→ **Goal of the exercise**:
Convert every line of the items below into a Markdown table with two columns, No. and Line, where No. is the row number and Line is the text of that line. Skip blank lines, and leave the pictures out of the answer.

## START Data for this task

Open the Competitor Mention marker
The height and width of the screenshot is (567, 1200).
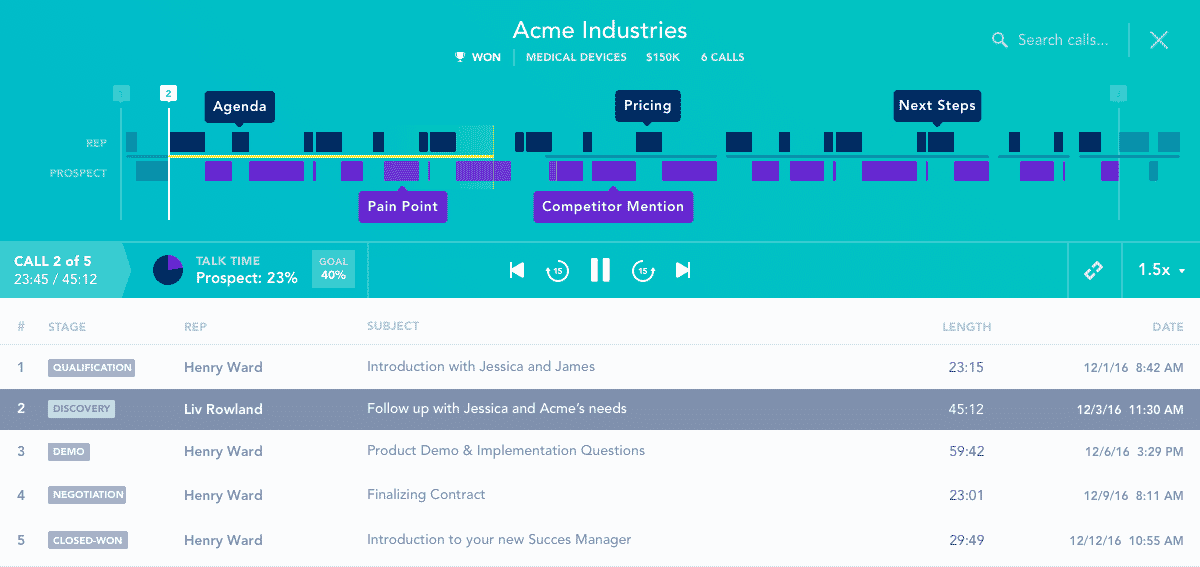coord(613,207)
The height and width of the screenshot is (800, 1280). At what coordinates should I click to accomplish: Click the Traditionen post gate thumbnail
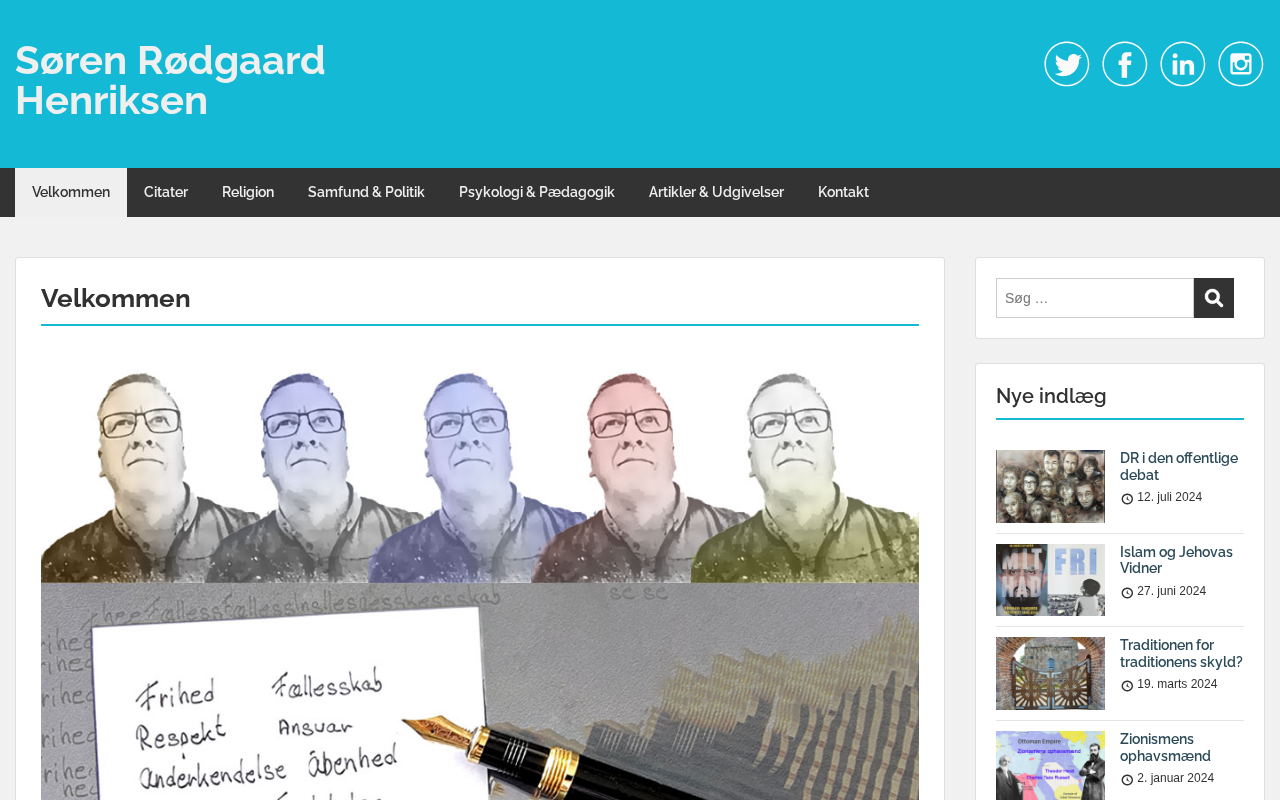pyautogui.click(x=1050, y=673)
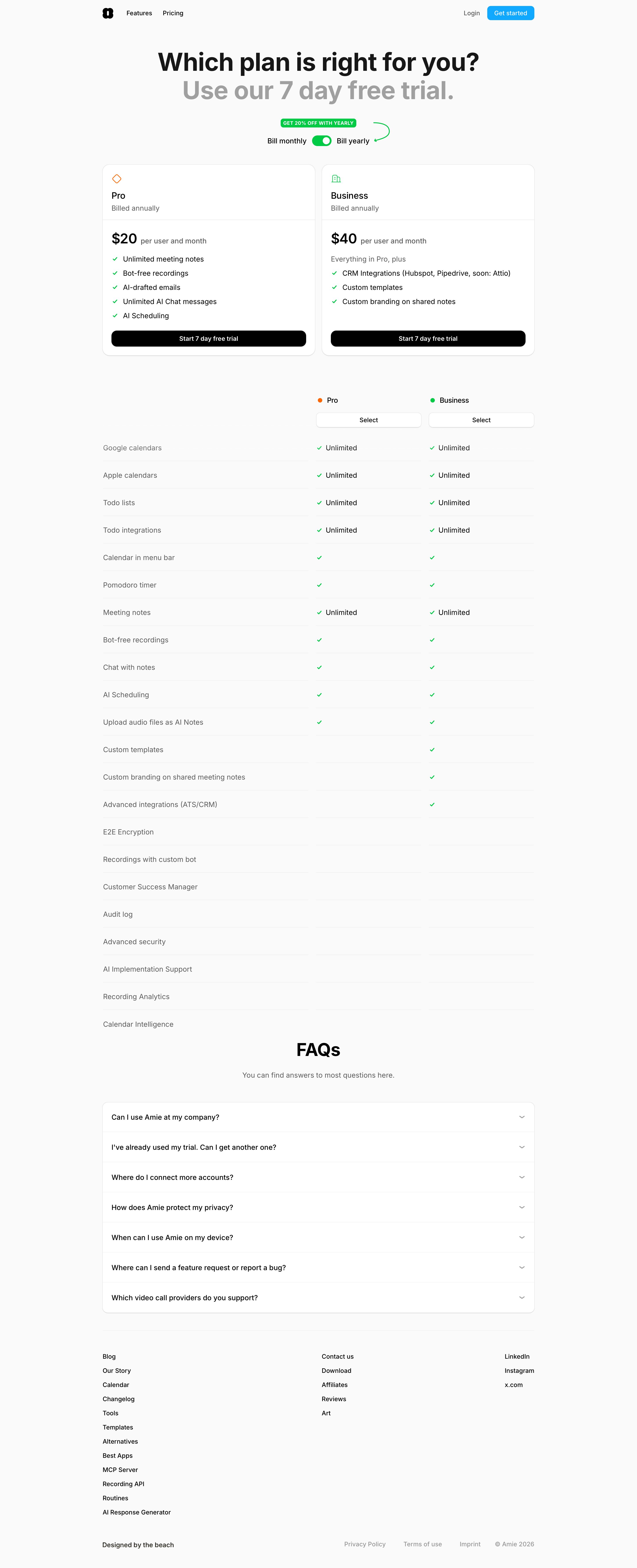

## END Data for this task

→ **Reply**:
| No. | Line |
|---|---|
| 1 | Open the Competitor Mention marker |
| 2 | The height and width of the screenshot is (567, 1200). |
| 3 | coord(613,207) |
| 4 | The height and width of the screenshot is (800, 1280). At what coordinates should I click to accomplish: Click the Traditionen post gate thumbnail |
| 5 | pyautogui.click(x=1050, y=673) |